EXTRACTED INFORMATION:
# # # # # # #

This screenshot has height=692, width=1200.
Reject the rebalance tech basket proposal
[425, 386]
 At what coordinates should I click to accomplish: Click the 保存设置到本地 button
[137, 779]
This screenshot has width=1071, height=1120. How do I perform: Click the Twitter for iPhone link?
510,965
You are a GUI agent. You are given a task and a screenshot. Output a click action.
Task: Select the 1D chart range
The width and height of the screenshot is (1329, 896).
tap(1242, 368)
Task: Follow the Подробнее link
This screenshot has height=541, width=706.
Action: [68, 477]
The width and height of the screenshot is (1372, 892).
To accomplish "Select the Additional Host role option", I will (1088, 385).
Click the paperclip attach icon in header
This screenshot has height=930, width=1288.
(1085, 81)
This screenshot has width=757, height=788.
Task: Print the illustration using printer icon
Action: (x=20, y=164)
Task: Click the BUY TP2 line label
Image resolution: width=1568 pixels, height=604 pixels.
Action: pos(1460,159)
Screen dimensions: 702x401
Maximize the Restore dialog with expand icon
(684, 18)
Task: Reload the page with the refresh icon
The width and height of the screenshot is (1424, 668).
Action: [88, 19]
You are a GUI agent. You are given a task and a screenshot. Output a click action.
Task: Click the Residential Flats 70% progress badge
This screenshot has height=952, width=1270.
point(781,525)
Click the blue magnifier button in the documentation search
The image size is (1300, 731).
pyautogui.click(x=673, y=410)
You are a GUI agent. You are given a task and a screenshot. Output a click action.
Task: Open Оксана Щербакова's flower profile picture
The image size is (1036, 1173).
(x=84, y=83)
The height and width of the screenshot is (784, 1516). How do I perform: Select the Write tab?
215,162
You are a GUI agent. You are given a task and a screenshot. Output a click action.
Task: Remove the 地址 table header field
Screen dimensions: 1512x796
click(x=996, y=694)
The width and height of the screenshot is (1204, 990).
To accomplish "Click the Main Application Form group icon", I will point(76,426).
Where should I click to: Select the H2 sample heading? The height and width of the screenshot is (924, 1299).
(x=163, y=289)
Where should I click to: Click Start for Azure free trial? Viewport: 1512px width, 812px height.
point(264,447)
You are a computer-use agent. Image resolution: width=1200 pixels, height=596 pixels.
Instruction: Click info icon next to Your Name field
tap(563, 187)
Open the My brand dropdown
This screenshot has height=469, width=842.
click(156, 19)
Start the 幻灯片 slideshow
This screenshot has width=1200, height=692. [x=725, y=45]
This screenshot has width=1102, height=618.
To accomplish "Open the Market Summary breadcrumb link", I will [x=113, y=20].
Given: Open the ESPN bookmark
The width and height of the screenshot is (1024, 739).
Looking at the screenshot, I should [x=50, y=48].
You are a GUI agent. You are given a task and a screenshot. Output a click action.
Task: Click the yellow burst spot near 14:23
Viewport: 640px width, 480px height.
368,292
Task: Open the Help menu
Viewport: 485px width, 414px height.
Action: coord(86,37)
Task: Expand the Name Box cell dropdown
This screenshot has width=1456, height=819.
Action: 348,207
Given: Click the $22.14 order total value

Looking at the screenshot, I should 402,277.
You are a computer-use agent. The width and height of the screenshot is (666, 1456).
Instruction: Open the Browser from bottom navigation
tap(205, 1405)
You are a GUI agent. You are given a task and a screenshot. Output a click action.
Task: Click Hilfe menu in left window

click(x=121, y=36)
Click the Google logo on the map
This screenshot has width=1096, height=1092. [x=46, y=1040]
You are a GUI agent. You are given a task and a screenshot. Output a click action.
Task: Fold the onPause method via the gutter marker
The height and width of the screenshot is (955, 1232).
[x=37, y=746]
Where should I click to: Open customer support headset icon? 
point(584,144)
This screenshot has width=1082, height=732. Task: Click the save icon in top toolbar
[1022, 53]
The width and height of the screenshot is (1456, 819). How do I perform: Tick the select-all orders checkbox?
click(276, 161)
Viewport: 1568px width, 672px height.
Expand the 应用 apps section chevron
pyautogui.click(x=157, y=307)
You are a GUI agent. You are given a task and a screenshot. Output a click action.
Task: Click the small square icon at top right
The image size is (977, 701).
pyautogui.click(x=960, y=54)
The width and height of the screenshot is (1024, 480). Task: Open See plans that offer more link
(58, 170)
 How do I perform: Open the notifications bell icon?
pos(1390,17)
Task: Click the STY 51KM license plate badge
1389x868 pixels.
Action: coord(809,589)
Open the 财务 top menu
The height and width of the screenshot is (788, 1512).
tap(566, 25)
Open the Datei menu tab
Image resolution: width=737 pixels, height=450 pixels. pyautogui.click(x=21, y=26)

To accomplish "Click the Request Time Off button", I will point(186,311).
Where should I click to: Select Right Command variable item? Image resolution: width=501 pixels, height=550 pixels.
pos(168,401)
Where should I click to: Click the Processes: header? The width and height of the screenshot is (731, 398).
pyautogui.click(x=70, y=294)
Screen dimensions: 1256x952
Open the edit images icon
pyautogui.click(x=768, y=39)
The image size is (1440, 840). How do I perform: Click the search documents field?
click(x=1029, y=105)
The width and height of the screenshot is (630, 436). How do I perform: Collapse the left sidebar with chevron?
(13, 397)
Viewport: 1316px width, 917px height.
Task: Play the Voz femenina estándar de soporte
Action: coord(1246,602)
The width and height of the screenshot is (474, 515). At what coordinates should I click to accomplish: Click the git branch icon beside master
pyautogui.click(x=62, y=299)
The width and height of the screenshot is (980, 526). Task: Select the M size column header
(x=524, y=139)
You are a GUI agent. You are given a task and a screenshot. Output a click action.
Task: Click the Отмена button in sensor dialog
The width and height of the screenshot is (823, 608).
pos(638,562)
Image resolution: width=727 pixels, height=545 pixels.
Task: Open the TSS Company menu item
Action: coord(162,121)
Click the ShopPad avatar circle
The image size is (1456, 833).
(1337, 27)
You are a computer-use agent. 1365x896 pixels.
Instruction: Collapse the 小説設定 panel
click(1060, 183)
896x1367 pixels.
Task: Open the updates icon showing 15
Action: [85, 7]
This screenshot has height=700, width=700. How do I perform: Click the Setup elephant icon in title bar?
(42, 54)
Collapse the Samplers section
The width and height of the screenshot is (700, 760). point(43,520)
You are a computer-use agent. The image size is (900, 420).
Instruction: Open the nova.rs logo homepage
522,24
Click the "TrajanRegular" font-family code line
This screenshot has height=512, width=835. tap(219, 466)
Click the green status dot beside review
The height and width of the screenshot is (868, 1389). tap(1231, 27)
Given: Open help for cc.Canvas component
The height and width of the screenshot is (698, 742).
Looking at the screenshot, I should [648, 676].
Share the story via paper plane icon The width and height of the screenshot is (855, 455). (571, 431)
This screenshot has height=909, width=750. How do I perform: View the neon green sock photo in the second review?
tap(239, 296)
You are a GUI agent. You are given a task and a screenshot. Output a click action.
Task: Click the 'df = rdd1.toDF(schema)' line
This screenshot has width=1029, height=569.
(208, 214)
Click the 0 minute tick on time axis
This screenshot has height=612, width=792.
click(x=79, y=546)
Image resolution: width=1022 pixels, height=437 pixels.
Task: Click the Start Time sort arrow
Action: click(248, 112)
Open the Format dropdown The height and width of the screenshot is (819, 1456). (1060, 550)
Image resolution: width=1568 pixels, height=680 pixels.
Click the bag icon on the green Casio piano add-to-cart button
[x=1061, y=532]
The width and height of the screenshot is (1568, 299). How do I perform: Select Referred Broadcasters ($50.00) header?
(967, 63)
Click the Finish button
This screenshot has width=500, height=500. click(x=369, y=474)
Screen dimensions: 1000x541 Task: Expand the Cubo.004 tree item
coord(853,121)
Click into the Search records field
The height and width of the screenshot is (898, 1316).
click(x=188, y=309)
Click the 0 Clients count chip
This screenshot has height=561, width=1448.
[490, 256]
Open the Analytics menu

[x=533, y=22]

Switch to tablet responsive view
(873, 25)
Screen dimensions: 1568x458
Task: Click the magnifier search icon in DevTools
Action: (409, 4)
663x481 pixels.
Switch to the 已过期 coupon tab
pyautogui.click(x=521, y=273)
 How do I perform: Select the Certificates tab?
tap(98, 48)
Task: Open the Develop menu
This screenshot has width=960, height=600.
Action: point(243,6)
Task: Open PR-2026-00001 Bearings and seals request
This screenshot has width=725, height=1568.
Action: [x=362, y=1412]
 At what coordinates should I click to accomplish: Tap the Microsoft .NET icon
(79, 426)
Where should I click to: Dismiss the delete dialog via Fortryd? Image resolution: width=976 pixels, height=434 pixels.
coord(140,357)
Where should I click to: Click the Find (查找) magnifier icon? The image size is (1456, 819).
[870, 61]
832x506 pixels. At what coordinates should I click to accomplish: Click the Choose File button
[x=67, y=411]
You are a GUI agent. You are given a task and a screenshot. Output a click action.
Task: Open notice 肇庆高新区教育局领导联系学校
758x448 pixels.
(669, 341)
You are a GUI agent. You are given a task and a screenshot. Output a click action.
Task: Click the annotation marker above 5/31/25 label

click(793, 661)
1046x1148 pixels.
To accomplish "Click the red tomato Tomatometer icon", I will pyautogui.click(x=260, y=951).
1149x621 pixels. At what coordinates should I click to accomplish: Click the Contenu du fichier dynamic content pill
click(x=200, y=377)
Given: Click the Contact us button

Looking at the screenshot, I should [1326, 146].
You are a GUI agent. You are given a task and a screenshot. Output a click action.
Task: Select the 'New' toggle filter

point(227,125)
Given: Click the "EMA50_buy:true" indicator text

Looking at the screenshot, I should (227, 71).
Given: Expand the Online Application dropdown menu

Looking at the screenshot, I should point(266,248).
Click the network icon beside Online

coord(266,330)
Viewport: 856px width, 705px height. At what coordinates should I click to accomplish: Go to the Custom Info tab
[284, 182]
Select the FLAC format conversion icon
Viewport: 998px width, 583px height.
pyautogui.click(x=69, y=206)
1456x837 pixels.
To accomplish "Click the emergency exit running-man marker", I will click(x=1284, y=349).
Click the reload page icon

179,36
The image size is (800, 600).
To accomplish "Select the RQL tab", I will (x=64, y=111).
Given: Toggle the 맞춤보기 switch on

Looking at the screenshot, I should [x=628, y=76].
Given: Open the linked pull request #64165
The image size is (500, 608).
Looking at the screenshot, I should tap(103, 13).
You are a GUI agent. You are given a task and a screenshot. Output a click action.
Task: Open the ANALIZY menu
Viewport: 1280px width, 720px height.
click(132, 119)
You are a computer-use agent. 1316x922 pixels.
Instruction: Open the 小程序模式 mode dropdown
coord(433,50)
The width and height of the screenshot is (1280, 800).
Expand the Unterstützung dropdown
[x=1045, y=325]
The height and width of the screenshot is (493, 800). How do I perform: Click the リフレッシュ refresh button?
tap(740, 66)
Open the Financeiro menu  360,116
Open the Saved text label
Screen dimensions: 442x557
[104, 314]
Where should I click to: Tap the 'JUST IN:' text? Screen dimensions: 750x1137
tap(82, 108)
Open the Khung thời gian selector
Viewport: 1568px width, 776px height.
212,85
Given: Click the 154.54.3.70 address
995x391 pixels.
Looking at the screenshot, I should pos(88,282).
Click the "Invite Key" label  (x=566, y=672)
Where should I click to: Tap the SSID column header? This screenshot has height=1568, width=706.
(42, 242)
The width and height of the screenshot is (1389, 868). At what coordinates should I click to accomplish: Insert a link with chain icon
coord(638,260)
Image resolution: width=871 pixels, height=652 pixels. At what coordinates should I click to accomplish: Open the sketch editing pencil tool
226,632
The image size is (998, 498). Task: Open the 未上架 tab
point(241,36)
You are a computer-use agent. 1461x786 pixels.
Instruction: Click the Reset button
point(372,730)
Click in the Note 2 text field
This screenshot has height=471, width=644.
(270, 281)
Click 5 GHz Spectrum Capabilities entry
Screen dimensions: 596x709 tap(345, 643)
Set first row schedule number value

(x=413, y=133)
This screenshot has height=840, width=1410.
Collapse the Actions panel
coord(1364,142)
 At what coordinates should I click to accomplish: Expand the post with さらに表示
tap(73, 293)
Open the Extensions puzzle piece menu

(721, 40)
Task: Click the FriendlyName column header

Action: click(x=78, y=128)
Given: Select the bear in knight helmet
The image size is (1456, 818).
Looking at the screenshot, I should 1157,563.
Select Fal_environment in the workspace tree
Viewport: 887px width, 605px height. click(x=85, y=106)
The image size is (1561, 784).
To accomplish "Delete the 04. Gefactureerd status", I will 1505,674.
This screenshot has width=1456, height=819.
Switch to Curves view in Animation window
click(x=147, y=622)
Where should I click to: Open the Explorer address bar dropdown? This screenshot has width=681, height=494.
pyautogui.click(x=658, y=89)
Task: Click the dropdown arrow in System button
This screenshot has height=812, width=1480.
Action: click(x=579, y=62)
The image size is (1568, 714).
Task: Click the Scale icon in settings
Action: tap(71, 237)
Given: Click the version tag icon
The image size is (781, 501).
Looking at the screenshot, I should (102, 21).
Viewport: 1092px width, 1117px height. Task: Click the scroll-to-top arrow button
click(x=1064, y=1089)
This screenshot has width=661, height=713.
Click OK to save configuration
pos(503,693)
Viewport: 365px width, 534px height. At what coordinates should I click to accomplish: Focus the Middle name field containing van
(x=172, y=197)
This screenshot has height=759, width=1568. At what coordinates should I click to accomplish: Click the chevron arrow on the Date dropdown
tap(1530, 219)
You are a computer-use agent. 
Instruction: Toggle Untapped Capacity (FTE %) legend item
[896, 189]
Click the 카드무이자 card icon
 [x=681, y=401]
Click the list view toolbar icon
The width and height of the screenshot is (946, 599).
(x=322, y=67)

# # # # # # #

WHAT YOU HAVE TO DO: Reproduce the items verbatim, starting with the line that contains "Given: Click the $22.14 order total value" and going on through the line that contains "tap(205, 1405)".

SOLUTION TO THIS EXERCISE:
Given: Click the $22.14 order total value

Looking at the screenshot, I should 402,277.
You are a computer-use agent. The width and height of the screenshot is (666, 1456).
Instruction: Open the Browser from bottom navigation
tap(205, 1405)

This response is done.